◆ **MATERIAL PROVIDED**:

☆ ☆ ☆ ☆ ☆

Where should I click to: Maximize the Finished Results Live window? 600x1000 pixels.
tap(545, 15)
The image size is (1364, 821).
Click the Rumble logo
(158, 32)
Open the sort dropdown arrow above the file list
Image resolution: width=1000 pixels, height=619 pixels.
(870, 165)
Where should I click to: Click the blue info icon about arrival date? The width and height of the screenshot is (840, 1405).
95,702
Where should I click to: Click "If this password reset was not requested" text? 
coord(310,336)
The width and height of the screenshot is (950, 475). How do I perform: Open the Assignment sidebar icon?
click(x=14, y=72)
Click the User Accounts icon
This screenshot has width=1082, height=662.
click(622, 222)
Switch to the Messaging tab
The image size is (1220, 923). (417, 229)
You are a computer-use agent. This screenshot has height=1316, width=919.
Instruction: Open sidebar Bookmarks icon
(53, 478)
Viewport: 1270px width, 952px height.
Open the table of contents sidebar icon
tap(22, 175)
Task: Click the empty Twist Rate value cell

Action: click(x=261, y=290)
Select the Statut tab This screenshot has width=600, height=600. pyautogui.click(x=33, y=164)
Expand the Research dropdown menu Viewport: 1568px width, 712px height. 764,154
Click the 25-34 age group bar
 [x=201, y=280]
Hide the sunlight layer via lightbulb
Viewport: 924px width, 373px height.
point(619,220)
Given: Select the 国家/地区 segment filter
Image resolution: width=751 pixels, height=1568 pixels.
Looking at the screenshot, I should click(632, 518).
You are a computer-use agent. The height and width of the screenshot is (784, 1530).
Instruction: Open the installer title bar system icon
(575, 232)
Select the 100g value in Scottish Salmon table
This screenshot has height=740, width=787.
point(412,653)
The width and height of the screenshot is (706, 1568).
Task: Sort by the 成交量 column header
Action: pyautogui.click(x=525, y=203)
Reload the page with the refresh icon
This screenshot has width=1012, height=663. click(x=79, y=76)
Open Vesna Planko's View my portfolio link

☆ ☆ ☆ ☆ ☆

◆ **EXERCISE**: Every line of the material is to be set down again verbatim.

◆ **WORKED SOLUTION**:
Where should I click to: Maximize the Finished Results Live window? 600x1000 pixels.
tap(545, 15)
The image size is (1364, 821).
Click the Rumble logo
(158, 32)
Open the sort dropdown arrow above the file list
Image resolution: width=1000 pixels, height=619 pixels.
(870, 165)
Where should I click to: Click the blue info icon about arrival date? The width and height of the screenshot is (840, 1405).
95,702
Where should I click to: Click "If this password reset was not requested" text? 
coord(310,336)
The width and height of the screenshot is (950, 475). How do I perform: Open the Assignment sidebar icon?
click(x=14, y=72)
Click the User Accounts icon
This screenshot has width=1082, height=662.
click(622, 222)
Switch to the Messaging tab
The image size is (1220, 923). (417, 229)
You are a computer-use agent. This screenshot has height=1316, width=919.
Instruction: Open sidebar Bookmarks icon
(53, 478)
Viewport: 1270px width, 952px height.
Open the table of contents sidebar icon
tap(22, 175)
Task: Click the empty Twist Rate value cell

Action: click(x=261, y=290)
Select the Statut tab This screenshot has width=600, height=600. pyautogui.click(x=33, y=164)
Expand the Research dropdown menu Viewport: 1568px width, 712px height. 764,154
Click the 25-34 age group bar
 [x=201, y=280]
Hide the sunlight layer via lightbulb
Viewport: 924px width, 373px height.
point(619,220)
Given: Select the 国家/地区 segment filter
Image resolution: width=751 pixels, height=1568 pixels.
Looking at the screenshot, I should click(632, 518).
You are a computer-use agent. The height and width of the screenshot is (784, 1530).
Instruction: Open the installer title bar system icon
(575, 232)
Select the 100g value in Scottish Salmon table
This screenshot has height=740, width=787.
point(412,653)
The width and height of the screenshot is (706, 1568).
Task: Sort by the 成交量 column header
Action: pyautogui.click(x=525, y=203)
Reload the page with the refresh icon
This screenshot has width=1012, height=663. click(x=79, y=76)
Open Vesna Planko's View my portfolio link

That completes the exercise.